In der „Schwäbischen Zeitung“ vom 1.12.2020 stand ein Nachruf auf den Schauspieler, Autor und Regisseur Dr. Peter Radtke, der am 28.11. in München 77-jährig gestorben ist. 1943 war er in Freiburg zur Welt gekommen. Die angeborene Glasknochenkrankheit machte ihn zu einem Schwerbehinderten. Dennoch studierte er Romanistik und wurde erfolgreicher Schauspieler mit Auftritten auf großen Bühnen wie München, Zürich und Wien.
Der VdK Bayern würdigt ihn als leidenschaftlichen Vorkämpfer für Inklusion in Kunst und Gesellschaft. „Die Zahl der Freundinnen und Freunde, die um ihn trauern ist groß, für viele ist er ein Vorbild“, schreibt die Landesvorsitzende Ulrike Mascher. Radtke war von 1994 – 2001 Präsident der europäischen Vereinigung zur Förderung von Kreativität und Kunst behinderter Menschen. Von 2003 – 2016 war er im Deutschen Ethikrat.
Während seines Studiums machte ihn ein Dozent auf die Gestalt Hermann des Lahmen aufmerksam, also auf einen ebenfalls schwer Behinderten, der dennoch ein hochkarätiges Werk hinterlassen hat. Das führte schließlich zu seinem Schauspiel „Hermann und Benedikt – das Brot teilen“, uraufgeführt 1991 in Regensburg. Damals spielte Peter Radtke selbst den behinderten Hermann. Im Zentrum des Stückes stehen zwei Behinderte, die beide in Altshausen aufwachsen und sich dann wieder auf der Reichenau treffen. Höhepunkt des Stücks ist der Augenblick, in dem Hermann, der angesehene, aber behinderte Mönch, dem bettelnden Benedikt ein Stück Brot gibt. In diesem Drama wird die Not der Menschen in dieser Welt, werden menschliches Versagen und Unzulänglichkeiten dargestellt. Das Wirken des Krüppels Hermann ist da wie ein warmes Licht in der Finsternis.

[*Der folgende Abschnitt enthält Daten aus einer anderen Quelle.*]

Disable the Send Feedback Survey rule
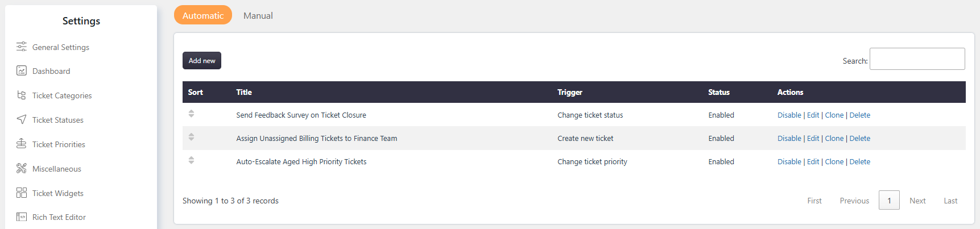Screen dimensions: 980x229 pyautogui.click(x=789, y=115)
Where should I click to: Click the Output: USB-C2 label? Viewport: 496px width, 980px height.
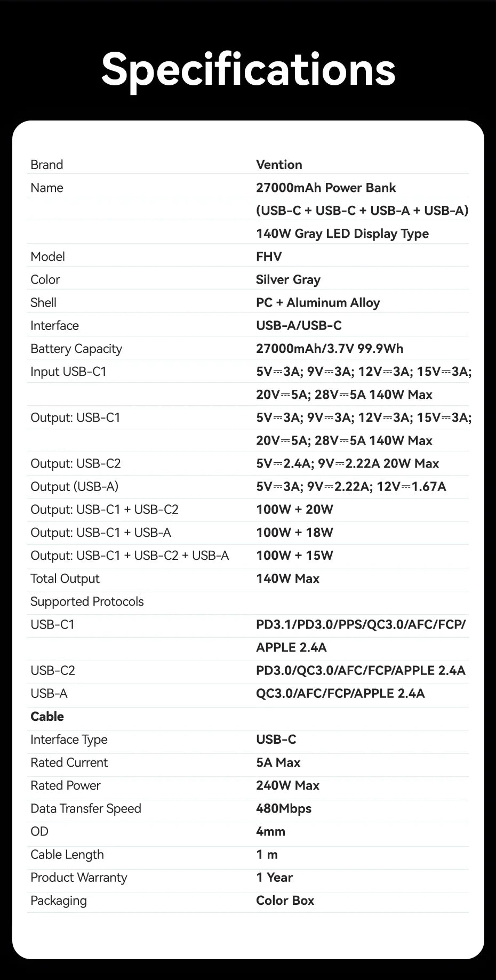pyautogui.click(x=75, y=463)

Peter Radtke kam mit seiner Frau im September 1993 zu den „Hermann-Tagen“ nach Altshausen. Die begannen am Samstag, 4. September, mit einem Gespräch am Runden Tisch, bei dem neben Dr. Radtke noch der H.H. Erzabt von Beuron, Hieronymus Nitz OSB, Sr. M. Calasanz Ziesche, Schwester Unserer lieben Frau, Rheinbach bei Bonn, Sr. Hermine Ziegler O.T., Passau, Madame Claire-Paulette Lichtle aus Rouffach, Dr. Josef Kerkhoff, Stuttgart und Walter Ebner teilnahmen. Den Festgottesdienst am 5. September in der Schlosskirche St. Michael zelebrierten der H.H. Erzabt und Pater Rektor Ziegler SVD, Blönried. Anschließend war die Ausstellungseröffnung „Hermann der Lahme – Graf von Altshausen“ in der Altshauser Volksbank.
Als Nachlese der Altshauser Hermann-Tage schrieb Dr. Ewald Gruber, Bad Saulgau in den „Beiträgen zur Kulturgeschichte von Altshausen und Umgebung“ eine Folge: „Anmerkungen zur Darstellung Behinderter in der Literatur.“
Dr. Radtke wurde in seinem Rollstuhl von seiner Frau geschoben. Diese wurde auch mit dem Kiesweg im Schlosshof fertig. Aber auch sie hatte eine Behinderung, sodass er ihr beim Mittagessen das Fleisch schnitt. Den Hermann-Freunden in Altshausen bleibt er in guter Erinnerung.